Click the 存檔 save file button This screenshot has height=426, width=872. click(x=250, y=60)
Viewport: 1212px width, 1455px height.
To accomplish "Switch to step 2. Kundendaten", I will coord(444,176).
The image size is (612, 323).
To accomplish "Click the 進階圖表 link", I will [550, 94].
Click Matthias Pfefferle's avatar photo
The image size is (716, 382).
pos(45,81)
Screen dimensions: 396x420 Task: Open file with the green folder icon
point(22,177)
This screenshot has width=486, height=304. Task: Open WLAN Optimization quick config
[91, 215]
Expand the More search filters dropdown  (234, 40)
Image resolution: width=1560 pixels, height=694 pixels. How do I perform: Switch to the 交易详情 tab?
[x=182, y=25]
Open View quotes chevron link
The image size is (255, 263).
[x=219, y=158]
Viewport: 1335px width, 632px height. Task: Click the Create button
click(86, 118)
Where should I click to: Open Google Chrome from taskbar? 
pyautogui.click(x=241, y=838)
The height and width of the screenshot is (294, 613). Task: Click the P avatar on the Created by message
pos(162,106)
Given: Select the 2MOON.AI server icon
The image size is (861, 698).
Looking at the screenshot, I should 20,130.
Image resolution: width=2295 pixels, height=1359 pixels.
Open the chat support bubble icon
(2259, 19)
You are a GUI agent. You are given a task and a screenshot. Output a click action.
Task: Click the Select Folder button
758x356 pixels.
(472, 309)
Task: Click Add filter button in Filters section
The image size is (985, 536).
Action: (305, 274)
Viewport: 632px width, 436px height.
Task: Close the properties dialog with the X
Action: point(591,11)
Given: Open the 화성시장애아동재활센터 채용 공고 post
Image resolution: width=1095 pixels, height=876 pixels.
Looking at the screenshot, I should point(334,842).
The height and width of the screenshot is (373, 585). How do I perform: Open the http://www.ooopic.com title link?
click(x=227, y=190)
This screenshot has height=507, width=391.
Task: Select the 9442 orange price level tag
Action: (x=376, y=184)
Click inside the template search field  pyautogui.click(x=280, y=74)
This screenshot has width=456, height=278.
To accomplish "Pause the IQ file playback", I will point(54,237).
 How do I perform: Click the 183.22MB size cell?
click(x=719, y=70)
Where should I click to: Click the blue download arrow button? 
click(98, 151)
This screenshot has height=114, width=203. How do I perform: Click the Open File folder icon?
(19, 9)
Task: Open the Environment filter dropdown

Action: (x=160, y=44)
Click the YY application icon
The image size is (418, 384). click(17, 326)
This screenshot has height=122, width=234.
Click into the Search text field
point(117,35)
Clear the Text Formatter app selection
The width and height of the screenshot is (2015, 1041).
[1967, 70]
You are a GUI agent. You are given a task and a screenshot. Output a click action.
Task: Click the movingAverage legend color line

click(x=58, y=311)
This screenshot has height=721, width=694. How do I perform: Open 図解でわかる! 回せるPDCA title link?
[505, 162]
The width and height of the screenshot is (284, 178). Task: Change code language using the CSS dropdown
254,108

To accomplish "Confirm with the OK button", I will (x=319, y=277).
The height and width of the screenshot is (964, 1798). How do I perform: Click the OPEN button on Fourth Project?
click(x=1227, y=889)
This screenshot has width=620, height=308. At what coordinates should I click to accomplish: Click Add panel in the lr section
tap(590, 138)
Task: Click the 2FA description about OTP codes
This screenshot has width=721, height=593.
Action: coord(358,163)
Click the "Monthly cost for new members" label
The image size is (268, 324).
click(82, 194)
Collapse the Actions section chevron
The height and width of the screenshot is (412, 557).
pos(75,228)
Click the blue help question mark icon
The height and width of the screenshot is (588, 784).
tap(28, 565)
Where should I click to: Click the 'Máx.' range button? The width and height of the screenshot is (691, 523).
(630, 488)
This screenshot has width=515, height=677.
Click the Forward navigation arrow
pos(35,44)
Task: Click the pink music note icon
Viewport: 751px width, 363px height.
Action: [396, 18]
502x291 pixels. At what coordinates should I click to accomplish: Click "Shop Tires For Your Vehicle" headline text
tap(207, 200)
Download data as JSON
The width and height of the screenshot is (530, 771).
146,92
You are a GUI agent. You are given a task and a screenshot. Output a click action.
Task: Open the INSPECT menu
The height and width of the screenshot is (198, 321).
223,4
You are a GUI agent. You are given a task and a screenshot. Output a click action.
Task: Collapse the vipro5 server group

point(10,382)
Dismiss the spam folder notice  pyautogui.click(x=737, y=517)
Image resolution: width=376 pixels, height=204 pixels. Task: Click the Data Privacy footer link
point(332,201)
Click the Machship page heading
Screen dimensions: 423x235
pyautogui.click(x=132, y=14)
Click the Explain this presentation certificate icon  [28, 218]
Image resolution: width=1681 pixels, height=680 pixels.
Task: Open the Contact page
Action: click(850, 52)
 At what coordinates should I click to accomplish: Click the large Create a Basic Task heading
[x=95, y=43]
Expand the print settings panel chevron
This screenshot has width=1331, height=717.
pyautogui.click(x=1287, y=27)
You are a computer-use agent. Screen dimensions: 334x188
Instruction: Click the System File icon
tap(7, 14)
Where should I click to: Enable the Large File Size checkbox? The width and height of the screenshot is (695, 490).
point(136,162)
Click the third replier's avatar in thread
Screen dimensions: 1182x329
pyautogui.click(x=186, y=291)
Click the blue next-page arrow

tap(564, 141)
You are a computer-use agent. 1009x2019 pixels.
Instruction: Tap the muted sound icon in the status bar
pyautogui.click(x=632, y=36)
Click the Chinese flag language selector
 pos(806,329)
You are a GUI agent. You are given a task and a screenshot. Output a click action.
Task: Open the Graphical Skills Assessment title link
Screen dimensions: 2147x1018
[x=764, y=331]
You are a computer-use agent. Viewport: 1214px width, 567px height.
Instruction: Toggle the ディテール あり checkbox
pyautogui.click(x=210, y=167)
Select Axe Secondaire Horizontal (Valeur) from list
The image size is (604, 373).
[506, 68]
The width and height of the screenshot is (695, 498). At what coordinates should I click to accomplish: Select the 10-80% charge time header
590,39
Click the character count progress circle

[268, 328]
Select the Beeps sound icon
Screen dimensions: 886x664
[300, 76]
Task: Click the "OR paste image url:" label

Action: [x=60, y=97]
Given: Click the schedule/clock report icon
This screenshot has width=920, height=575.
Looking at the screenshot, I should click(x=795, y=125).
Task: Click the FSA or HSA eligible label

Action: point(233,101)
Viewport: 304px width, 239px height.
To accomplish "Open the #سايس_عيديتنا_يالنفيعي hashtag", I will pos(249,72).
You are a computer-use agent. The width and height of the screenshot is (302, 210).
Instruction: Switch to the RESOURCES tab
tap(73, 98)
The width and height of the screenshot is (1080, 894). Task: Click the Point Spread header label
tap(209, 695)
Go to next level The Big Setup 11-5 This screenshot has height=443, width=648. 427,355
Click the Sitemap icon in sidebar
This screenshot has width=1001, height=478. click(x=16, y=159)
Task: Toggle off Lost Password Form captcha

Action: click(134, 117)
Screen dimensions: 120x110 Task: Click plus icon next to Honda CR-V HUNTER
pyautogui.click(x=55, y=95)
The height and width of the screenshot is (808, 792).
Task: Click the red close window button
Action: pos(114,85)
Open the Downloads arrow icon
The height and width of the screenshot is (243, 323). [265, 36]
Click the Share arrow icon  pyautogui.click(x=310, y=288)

□ □ □

> **WHAT NEEDS TO BE DONE**
From the data above, output exactly the lines between the one containing "Task: Click Add" and the one containing "Given: Open the 화성시장애아동재활센터 채용 공고 post", counting both of them.

> **WRITTEN ANSWER**
Task: Click Add filter button in Filters section
The image size is (985, 536).
Action: (305, 274)
Viewport: 632px width, 436px height.
Task: Close the properties dialog with the X
Action: point(591,11)
Given: Open the 화성시장애아동재활센터 채용 공고 post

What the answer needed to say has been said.